The ESG scandal that engulfed UK fast fashion brand Boohoo last summer was dubbed one of the “worst” to hit the UK by one British MP.
Shocking revelations about practices in the online retailer’s UK supply chain around worker pay and conditions resulted in its share price plummeting from £413 on 19 June 2020 to £229 on 17 July 2020 (it’s currently trading at around £309).
The scandal prompted investment manager Standard Life Aberdeen to drop the company from its impact and responsible investment funds – although questions were asked by some commentators at the time what a fast fashion brand such as Boohoo was doing in ESG funds in the first place.

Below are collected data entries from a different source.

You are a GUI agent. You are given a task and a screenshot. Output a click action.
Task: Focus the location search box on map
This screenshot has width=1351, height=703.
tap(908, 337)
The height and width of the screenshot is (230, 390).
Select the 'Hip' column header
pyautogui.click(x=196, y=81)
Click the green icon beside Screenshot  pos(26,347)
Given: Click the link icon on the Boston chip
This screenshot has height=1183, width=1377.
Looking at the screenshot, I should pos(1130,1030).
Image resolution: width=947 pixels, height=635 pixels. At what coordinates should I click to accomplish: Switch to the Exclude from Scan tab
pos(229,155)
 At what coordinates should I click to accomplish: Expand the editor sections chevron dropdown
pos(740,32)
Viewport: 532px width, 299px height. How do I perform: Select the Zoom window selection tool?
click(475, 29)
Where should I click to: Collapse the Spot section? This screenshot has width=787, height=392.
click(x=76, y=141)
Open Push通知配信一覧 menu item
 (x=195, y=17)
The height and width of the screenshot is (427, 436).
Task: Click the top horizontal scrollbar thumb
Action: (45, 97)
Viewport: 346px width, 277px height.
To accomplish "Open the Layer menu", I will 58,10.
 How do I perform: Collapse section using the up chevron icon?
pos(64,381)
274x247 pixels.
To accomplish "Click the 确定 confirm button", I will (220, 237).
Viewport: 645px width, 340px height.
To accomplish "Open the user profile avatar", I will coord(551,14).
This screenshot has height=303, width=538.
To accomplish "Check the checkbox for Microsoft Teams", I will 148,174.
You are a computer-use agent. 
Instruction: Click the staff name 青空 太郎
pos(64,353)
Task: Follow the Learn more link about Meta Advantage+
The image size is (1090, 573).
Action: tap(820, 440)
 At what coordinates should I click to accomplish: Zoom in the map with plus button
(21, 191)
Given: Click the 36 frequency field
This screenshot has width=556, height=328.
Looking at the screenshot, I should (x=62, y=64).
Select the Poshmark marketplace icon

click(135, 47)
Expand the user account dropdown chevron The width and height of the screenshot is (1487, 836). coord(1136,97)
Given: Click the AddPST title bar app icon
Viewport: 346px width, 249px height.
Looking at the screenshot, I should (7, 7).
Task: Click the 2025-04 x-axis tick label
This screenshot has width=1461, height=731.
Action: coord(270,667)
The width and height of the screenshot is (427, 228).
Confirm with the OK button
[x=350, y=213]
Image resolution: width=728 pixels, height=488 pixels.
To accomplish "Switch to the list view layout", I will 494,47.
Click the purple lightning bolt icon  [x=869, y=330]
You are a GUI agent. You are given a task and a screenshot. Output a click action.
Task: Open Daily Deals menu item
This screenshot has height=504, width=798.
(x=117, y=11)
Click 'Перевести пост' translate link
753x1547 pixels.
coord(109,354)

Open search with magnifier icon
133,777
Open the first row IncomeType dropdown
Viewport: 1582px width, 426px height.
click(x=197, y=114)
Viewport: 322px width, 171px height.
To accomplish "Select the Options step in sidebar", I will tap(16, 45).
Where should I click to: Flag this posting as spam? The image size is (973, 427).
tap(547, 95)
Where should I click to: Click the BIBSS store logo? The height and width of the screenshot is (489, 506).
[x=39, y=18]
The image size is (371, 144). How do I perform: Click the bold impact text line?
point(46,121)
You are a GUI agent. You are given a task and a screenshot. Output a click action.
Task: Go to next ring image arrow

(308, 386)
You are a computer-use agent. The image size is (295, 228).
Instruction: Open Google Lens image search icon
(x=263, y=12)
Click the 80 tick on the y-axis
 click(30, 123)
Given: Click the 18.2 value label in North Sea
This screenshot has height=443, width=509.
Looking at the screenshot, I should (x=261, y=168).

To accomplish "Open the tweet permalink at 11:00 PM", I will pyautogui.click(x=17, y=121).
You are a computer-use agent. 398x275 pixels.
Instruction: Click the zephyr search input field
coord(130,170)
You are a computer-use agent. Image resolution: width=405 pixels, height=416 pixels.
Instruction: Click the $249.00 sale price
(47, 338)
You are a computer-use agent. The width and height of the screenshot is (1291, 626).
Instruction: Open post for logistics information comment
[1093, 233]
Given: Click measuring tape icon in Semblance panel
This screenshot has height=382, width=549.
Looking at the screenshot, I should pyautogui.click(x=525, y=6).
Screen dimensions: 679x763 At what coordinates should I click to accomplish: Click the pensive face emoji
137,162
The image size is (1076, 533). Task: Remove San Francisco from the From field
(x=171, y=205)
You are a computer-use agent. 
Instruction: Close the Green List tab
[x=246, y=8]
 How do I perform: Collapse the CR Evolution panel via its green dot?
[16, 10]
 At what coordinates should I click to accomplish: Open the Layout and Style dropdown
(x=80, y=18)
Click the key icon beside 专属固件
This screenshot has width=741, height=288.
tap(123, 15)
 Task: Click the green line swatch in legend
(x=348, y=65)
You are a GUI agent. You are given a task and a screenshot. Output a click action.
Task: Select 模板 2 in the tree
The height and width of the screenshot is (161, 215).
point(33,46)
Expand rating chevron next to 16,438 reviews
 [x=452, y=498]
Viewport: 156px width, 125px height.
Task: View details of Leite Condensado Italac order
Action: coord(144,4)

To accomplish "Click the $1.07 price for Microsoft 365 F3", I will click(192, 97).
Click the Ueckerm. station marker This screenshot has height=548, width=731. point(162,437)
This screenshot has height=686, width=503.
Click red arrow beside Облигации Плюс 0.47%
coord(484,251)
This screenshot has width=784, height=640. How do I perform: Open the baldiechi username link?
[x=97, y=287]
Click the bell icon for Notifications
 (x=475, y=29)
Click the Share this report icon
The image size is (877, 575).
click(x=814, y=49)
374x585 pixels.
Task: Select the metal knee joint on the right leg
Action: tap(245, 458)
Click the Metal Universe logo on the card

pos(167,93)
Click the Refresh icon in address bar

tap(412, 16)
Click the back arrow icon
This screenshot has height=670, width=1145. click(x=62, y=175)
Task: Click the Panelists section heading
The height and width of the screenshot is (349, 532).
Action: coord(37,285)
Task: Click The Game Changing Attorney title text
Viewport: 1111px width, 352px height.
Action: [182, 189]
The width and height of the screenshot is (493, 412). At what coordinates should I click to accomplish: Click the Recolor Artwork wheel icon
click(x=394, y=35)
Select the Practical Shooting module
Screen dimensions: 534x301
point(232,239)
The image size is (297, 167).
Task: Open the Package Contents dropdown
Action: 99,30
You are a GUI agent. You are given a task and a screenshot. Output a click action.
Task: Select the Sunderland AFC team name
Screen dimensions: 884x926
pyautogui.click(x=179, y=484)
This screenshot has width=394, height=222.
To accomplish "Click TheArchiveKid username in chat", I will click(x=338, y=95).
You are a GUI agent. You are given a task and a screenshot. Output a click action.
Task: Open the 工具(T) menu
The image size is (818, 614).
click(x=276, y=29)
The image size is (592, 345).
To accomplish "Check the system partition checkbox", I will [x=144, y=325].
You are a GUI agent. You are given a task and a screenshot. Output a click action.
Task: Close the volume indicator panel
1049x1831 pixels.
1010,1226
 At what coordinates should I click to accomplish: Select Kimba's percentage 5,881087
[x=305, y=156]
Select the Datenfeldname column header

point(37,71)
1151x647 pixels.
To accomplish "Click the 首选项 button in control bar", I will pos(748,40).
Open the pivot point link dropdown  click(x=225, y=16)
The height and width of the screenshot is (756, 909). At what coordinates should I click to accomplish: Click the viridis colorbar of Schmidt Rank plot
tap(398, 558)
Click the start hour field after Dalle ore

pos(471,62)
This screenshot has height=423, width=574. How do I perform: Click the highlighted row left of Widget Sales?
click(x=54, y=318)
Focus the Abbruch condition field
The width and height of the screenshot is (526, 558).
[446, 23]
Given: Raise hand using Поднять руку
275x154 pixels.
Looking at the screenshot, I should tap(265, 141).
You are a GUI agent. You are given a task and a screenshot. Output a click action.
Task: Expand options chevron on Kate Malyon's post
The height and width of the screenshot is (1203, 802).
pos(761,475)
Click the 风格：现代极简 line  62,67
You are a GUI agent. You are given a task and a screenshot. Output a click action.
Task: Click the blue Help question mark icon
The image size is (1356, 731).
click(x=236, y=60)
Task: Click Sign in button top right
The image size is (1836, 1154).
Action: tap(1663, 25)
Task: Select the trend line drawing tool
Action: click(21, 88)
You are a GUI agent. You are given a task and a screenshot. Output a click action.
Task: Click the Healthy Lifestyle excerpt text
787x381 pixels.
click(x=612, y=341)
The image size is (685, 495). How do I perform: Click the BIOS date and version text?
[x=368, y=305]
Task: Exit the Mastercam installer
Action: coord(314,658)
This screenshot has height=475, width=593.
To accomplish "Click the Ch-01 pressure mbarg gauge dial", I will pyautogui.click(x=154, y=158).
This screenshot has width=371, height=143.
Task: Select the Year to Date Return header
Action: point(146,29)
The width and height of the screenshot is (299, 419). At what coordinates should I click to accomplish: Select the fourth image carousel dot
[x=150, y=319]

But despite the controversy, Boohoo’s share price has recovered as online sales during lockdown boomed. And last week – at the first annual vote since the scandal broke – just 12% of investors opposed the reelection of Boohoo’s co-founder and Executive Director, Carol Kane, who served as CEO of the firm until March 2019.
Both the big proxy advisors, Glass Lewis and ISS, recommended votes against Kane, with Glass Lewis stating that it believed Boohoo’s founding executives had a “pivotal role” in establishing the firm’s “outsourced, hands-off supply chain model as well as the Company's corporate culture”.
The advisor highlights the findings of an independent review commissioned by Boohoo, which found that senior directors at the company knew there were serious issues around the treatment of factory workers in Leicester long before the news broke.
“We believe nominee Kane has had a direct role in contributing to inadequate governance practices which ultimately led to the present supply chain issues,” Glass Lewis concluded.
Despite this, the vast majority (88%) of shareholders backed Kane’s reelection (Boohoo management owns around 27% of the company’s stock). Not all though: the Office of the New York City Comptroller, Scott Stringer, which oversees the City’s five public pension funds, voted against Boohoo’s co-founder and the company’s remuneration report, as did Dutch fund manager APG.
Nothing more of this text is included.